The other bonus with the H7R is the ability to change from a broad beam to a very focused spot beam. I’ve found in the past that after a few hours of wearing a head torch, tunnel vision sets in as your eyes adjust to the beam and everything is viewed only through that ‘tunnel’ of light. Having this option has helped me to reduce that as you can constantly tweak with how you’d like your beam to appear on the trail, depending upon the terrain you’re running on. In addition to that, and as a little tip, I also carry a smaller hand-held torch, which enables me to focus the head torch beam on the immediate trail around me, whilst using the hand-held to point into the distance and look for markers further up the trail. Some people I know don’t like carrying things in their hand, but I find this a really good combination to help in dense bushland.
The beam range, as quoted on the LED website is up to 180 metres, so again it gives you a very solid range to see up the trail. It’s not as strong as others on the market e.g.

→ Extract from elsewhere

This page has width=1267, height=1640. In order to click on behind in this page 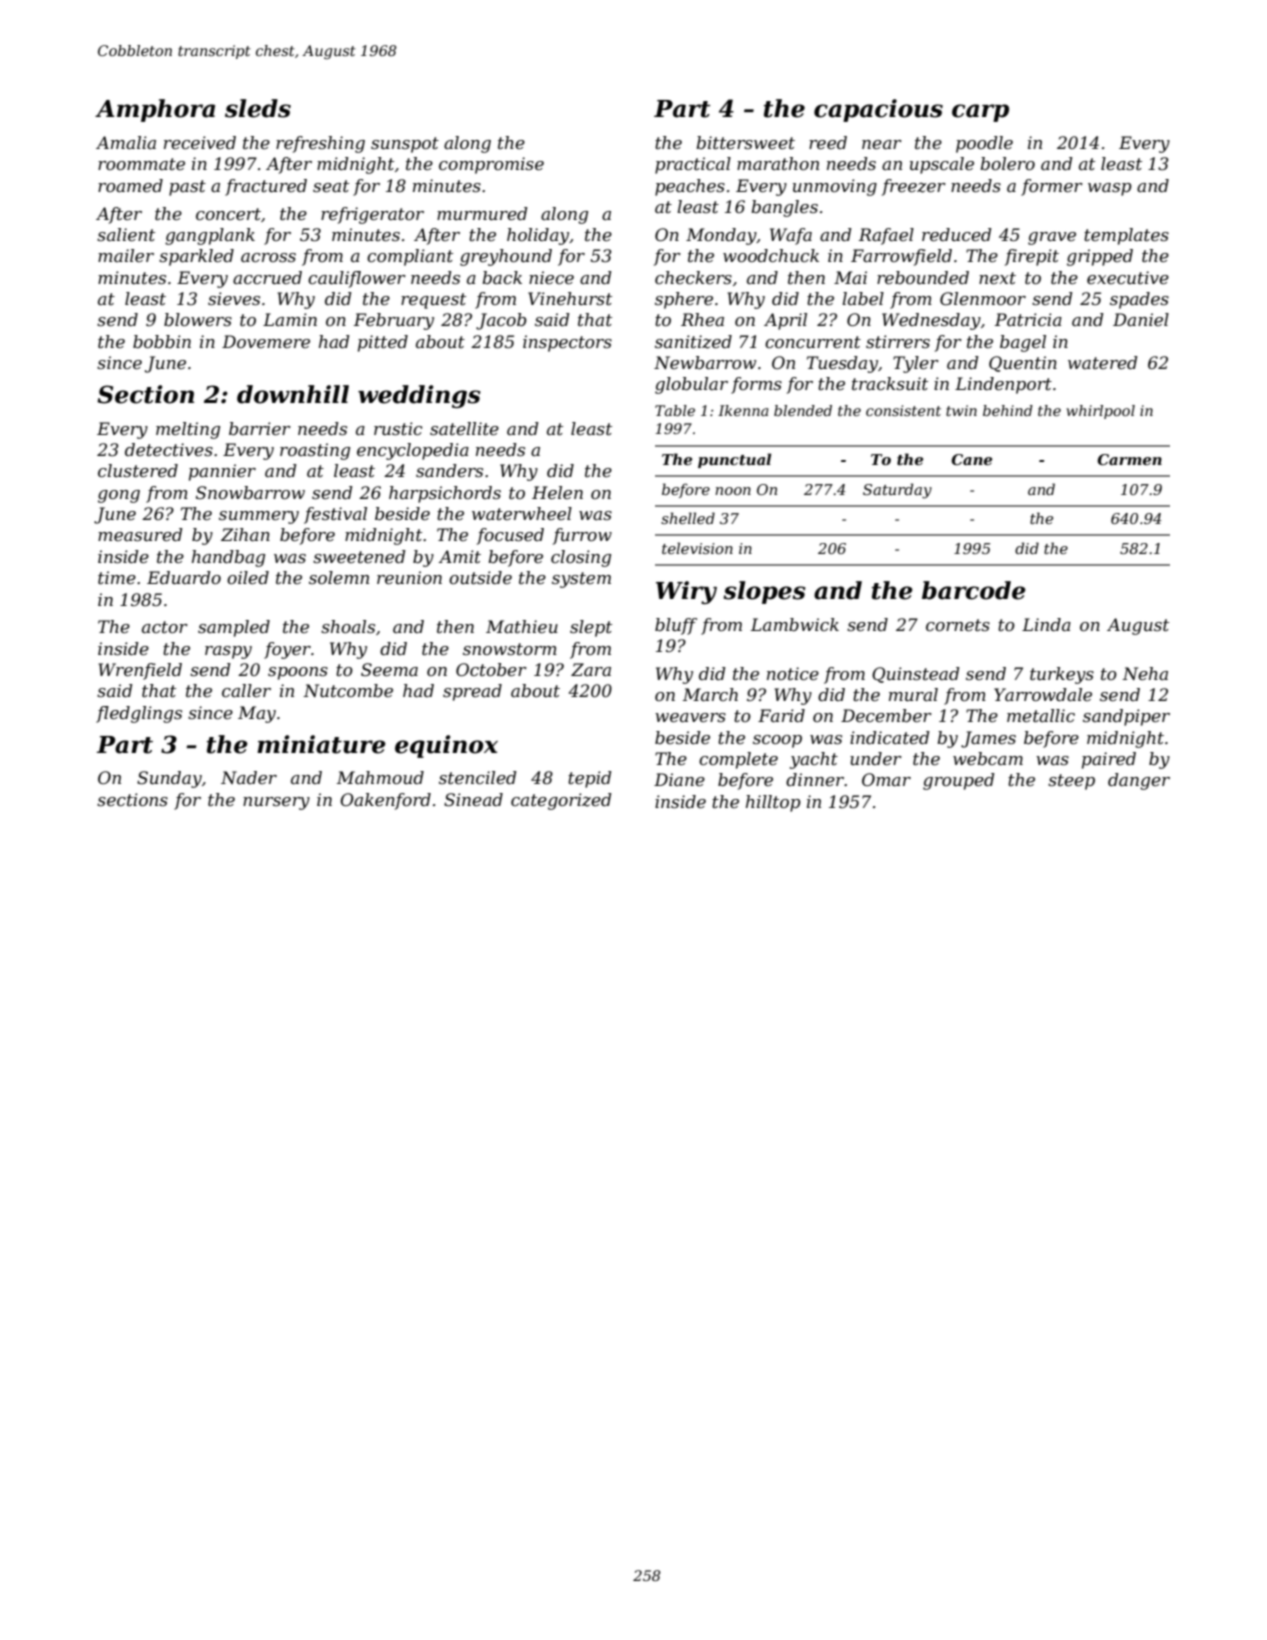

Ayup, but when used to light up your immediate surroundings, I’ve never had any trouble at all and the beam is very bright. As for the way in which it sits on your head, one of the other reasons I’m a big fan of this is that it’s a single band around the head, and doesn’t have the strap that runs over the top of the head like some other brands do. It can do this because it’s so lightweight compared to others on the market, and there’s no need to have the additional support. The fact that it only uses 3 x AAA batteries also means that it feels lightweight on your head and you don’t need to go down the gym three weeks prior to your race to do neck strengthening exercises!
The Bottom line
As you’ve probably gathered, I’m a big fan of this head torch as it suits me down to the ground in terms of its functionality and all round good options for cost, weight and power. However there are a number of considerations you need to make when considering a purchase. As mentioned, I use this in conjunction with a strong hand-held too, particularly for dense bushland as it helps to have both an immediate view of the trail from the head torch and then the distance view with a hand-held. But this is just me and what I like. If you don’t like holding hand torches, and you don’t think 170 lumens is enough, then I’d advise going for something like an Ayup. Those things are like fricking laser beams and are bright enough to distract low-flying planes! But with that comes the drawback of a bigger battery pack and a more limited battery life, depending on the pack you chose.
I also like simplicity, and this is what the H7 is. You use it straight out the box, stick the batteries in and off you go with what I think is a very powerful torch for its overall weight and size. I don’t want to mess around with battery packs and building the damn thing myself, so for me this torch is perfect in that regard.
Finally, just a word of warning on the LED Lenser ranges. Due to its popularity and I think reputation, there’s a whole heap of imitations on the market which look, feel and operate exactly like the originals. Be careful if you do buy online, and if the price looks too good to be true, it probably is. For the H7R head torch, an authorised dealer in Australia will sell this at around the $100 mark. If it’s a lot cheaper, just be careful. Although that’s not to say that it isn’t cheaper in other countries, because they are – we all know that everything in Australia is priced significantly higher than elsewhere in the World! My advice is to buy from an authorised dealer in Australia to get the warranty, so check the websites thoroughly before you go ahead.